Sophia understood that all the city could offer her was a different sadness, akin to a constant feeling of jet-lag, that left her disoriented and light-headed. She was blinded by Tokyo’s density. There were no panoramic views; only a set of close-ups at point-blank range.

***

And so Sophia began to measure out her life in Japan with a daily routine of coffee shops and art galleries, still trying to quieten the din and clatter inside her head. Yet today, in the cafe, she realized she’d stopped noticing the seasons, the changes in the light; she had stopped observing real life.

And late on that hot afternoon, Sophia took her usual route from the cafe in Shibuya to the train station. But she’d already decided not to go home. Instead, she would take a train to Sumida, to the Skytree tower. She’d eat her dinner there, high above Tokyo, and watch the city lights blink like gimcrack stars as the day faded. It was that time of year when the heavy-limbed heat of the afternoon rolled seamlessly into the evening, and it felt to Sophia as though something intoxicating was waiting just out of reach behind every sliding door.
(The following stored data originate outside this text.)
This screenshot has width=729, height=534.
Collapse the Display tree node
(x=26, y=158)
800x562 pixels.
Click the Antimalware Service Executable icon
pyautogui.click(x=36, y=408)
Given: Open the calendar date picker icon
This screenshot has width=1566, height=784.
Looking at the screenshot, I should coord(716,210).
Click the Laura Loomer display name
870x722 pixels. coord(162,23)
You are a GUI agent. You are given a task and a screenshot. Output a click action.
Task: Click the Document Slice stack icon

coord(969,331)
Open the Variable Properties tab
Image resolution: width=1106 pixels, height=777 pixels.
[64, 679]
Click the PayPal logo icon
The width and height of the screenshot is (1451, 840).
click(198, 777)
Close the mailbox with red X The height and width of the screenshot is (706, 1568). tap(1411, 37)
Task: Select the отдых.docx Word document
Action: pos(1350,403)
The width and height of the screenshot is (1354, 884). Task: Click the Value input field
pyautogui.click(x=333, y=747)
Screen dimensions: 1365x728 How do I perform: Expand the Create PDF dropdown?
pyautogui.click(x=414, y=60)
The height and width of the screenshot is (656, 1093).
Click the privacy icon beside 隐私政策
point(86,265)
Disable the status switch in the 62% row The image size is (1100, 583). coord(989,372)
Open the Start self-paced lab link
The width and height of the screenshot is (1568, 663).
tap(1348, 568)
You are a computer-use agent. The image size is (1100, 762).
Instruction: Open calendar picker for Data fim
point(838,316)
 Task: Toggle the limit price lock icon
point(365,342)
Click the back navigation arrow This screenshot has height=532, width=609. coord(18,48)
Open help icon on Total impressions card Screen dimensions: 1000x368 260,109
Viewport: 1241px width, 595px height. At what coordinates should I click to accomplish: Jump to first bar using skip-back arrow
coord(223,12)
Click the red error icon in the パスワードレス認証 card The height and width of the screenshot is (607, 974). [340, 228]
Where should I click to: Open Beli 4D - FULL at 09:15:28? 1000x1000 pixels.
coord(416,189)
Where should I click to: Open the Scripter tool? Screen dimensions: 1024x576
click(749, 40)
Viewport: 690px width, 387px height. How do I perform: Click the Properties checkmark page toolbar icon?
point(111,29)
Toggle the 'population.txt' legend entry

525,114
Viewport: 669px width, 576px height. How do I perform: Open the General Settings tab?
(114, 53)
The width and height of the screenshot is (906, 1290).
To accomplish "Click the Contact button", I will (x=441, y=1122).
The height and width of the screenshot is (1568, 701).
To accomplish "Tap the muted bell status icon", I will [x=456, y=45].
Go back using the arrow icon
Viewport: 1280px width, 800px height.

She knew that if she slid back those screens the reality would be a million ordinary Tokyo lives: men and women pouring each other a cold beer, cranking up the air-con, talking about the good things and the bad things at the end of their day.

Yet she was sure that high above the city she would find silence.

She walked to the end of the station platform where it was less crowded, turning abruptly as she heard a commotion behind her. Somehow a baby buggy had fallen between the tracks. Sophia hardly hesitated; she jumped straight down, diving for the baby like a twenty-first-century kamikaze pilot.

And although she wasn’t in a position to notice, she would have been happy to learn that after the train screeched to a halt there was a moment of strange calm and stillness; a silence before the shouts and sirens. And her father would have been interested to hear she’d delayed the 16.56 by thirty-three minutes, and that all the trains on that line had run late for the next hour.

***

Sophia became an instant celebrity. The baby’s parents asked to meet her, and when she declined they sent gifts instead. But Sophia didn’t want thanks or presents, she already had the thing she needed. When she’d handed the child up to the waiting crowd, his dark eyes had met hers, weighing her up in that split second before deciding whether to laugh or cry. In that moment she had seen her own boy, and it was as though she had somehow balanced the scales: a child lost and a child saved.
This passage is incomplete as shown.